> **WORK TO COMPLETE**
Write the data out in full and word for word. Do not include images.
[INPUT DATA]
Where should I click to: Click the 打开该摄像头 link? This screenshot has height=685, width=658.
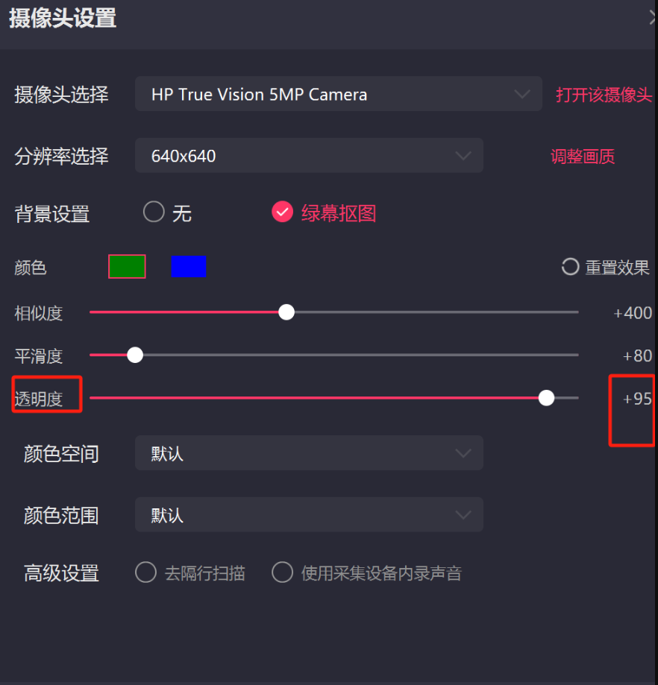point(604,95)
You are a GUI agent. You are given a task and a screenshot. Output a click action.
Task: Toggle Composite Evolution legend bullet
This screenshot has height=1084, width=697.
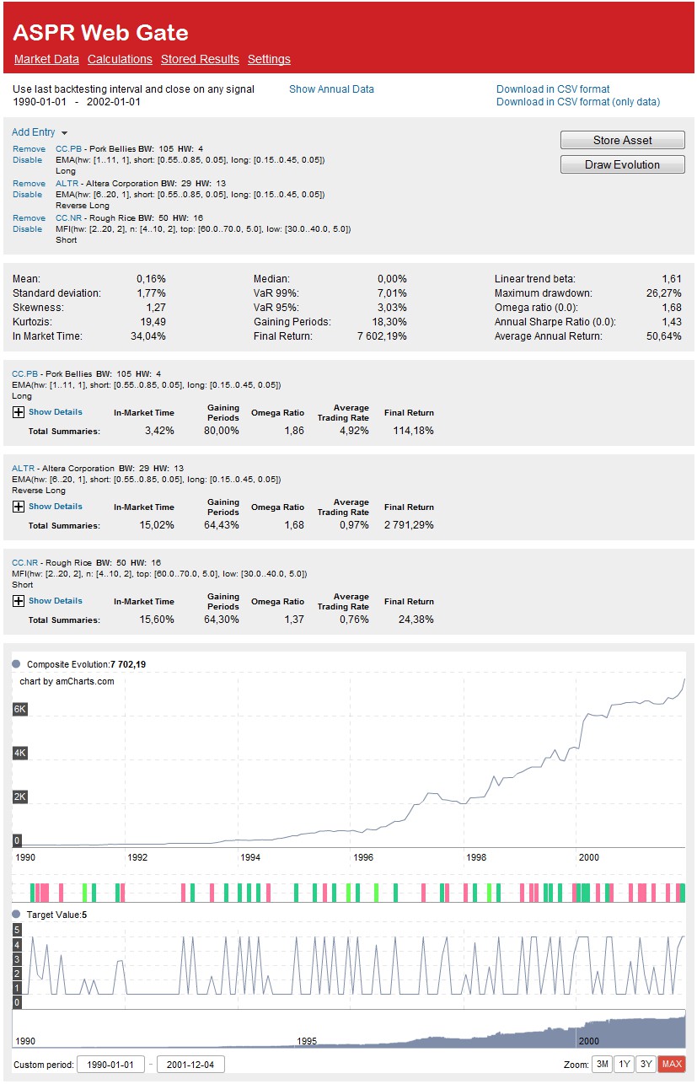coord(17,664)
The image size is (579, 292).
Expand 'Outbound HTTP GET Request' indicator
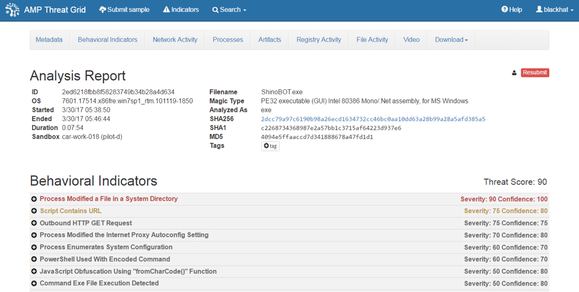(x=34, y=224)
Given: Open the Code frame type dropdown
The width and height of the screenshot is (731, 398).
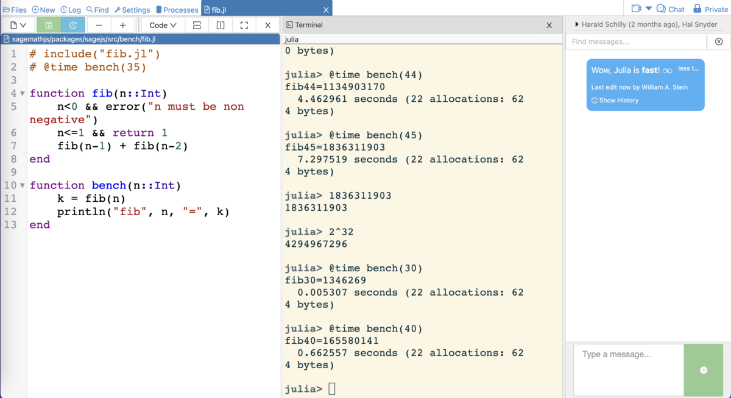Looking at the screenshot, I should (x=163, y=25).
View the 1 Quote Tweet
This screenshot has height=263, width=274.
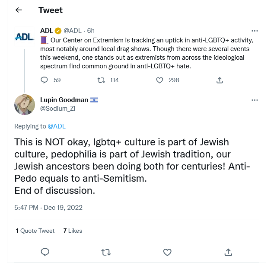(35, 231)
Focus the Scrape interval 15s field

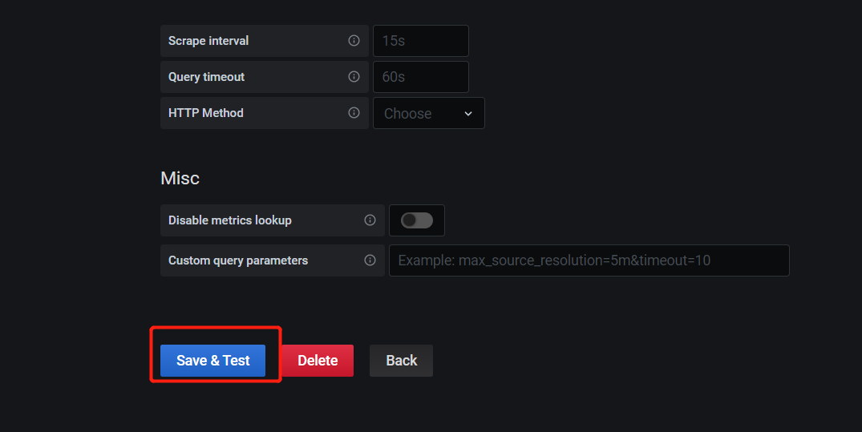[x=421, y=41]
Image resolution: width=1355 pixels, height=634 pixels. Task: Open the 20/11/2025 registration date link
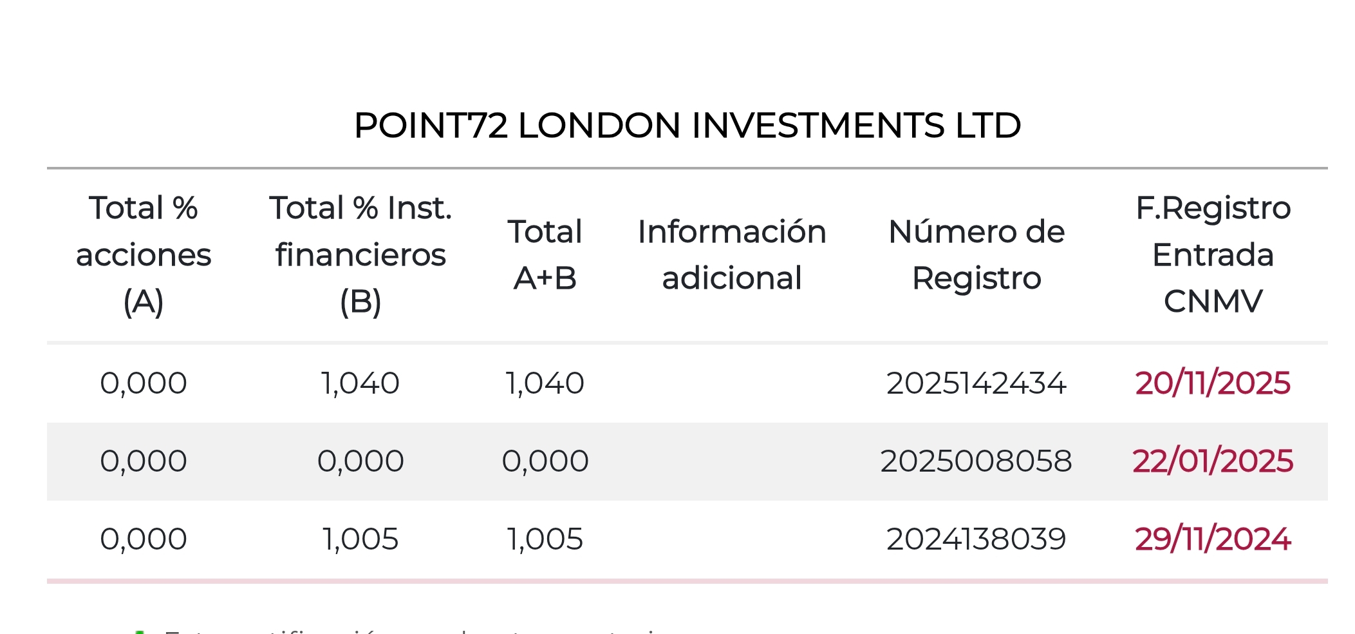(1212, 383)
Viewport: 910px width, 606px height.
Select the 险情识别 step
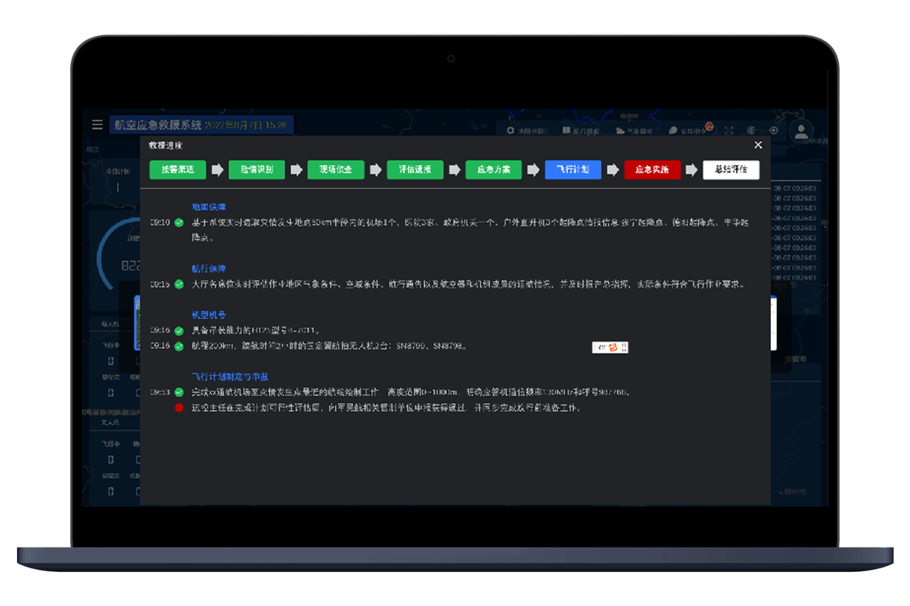257,170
[/INPUT DATA]
> **SOLUTION TO THE EXERCISE**
Where should I click to: Click the 打开该摄像头 link? This screenshot has height=685, width=658.
point(604,95)
You are a GUI agent. You are given a task and a screenshot. Output a click action.
Task: Toggle Composite Evolution legend bullet
This screenshot has height=1084, width=697.
coord(17,664)
The image size is (579, 292).
Expand 'Outbound HTTP GET Request' indicator
(x=34, y=224)
Given: Open the Code frame type dropdown
The width and height of the screenshot is (731, 398).
Looking at the screenshot, I should (x=163, y=25).
View the 1 Quote Tweet
This screenshot has height=263, width=274.
(35, 231)
Focus the Scrape interval 15s field

[x=421, y=41]
Image resolution: width=1355 pixels, height=634 pixels. Task: Open the 20/11/2025 registration date link
(1212, 383)
Viewport: 910px width, 606px height.
Select the 险情识别 step
257,170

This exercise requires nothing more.